Efficacy of Neoadjuvant Endocrine Therapy Versus Neoadjuvant Chemotherapy in ER-positive Breast Cancer: Results From a Prospective Institutional Database

Abstract

BackgroundAlthough neoadjuvant chemotherapy (NACT) has been established as a standard for medically fit patients with locally advanced breast cancer, there has been renewed interest in utilizing neoadjuvant endocrine therapy (NET) for women with estrogen receptor-positive, human epidermal growth factor receptor 2-negative breast cancer. Rates of pathologic complete response (pCR) are known to be low, but data regarding down-staging and long-term outcomes are inconsistent. Patients and MethodsA prospective institutional database of patients with breast cancer treated with neoadjuvant therapy from 2012 to 2017 was analyzed to identify patients with estrogen receptor-positive, human epidermal growth factor receptor 2-negative breast cancer. Patients who received NET were compared with those who received NACT. A matched analysis (age, stage, grade) was performed to compare rates of down-staging, pCR, breast conserving surgery, and CPS+EG scores. ResultsA total of 176 patients met eligibility criteria. Of these, 111 (63%) patients received NACT, 51 (29%) received NET, and 14 (8%) received both sequentially.
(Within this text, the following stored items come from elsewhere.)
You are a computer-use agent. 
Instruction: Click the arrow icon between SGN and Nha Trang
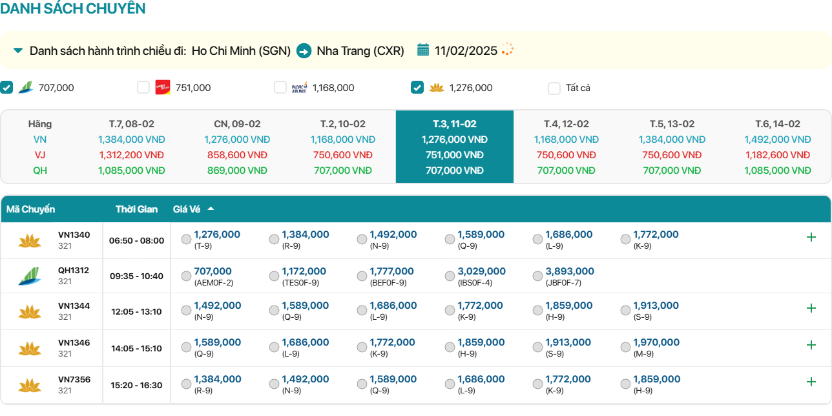coord(304,50)
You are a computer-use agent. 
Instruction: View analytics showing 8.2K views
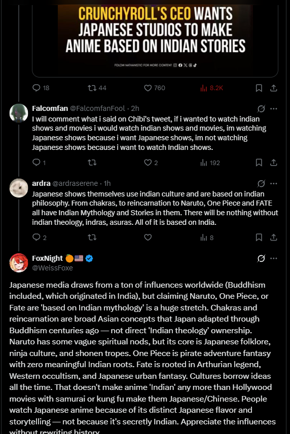[x=211, y=88]
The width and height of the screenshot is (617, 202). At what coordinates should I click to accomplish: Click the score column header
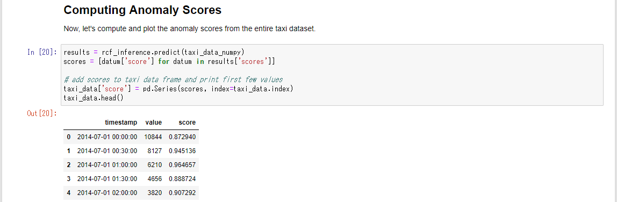pyautogui.click(x=187, y=122)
Women prescribed NET were older (65.5 vs. 51.2 years; P < .0001) and presented with lower clinical stage (P < .0001). The median duration of NET was 90 days. When matched, clinical down-staging was more frequent with NACT (20/51; 39%) compared with NET (11/51; 22%) (P = .032). Of these, 2% achieved pCR in each cohort. Conversion rates to breast conserving surgery eligibility were low (8% and 13% with NET and NACT; P = .70). No significant differences in CPS+EG scores were identified. ConclusionsSignificantly higher rates of down-staging were achieved with NACT compared with NET when patients were matched. This study highlights the importance of establishing tumor biology and the need for biomarkers that can be used as predictive tools to inform treatment.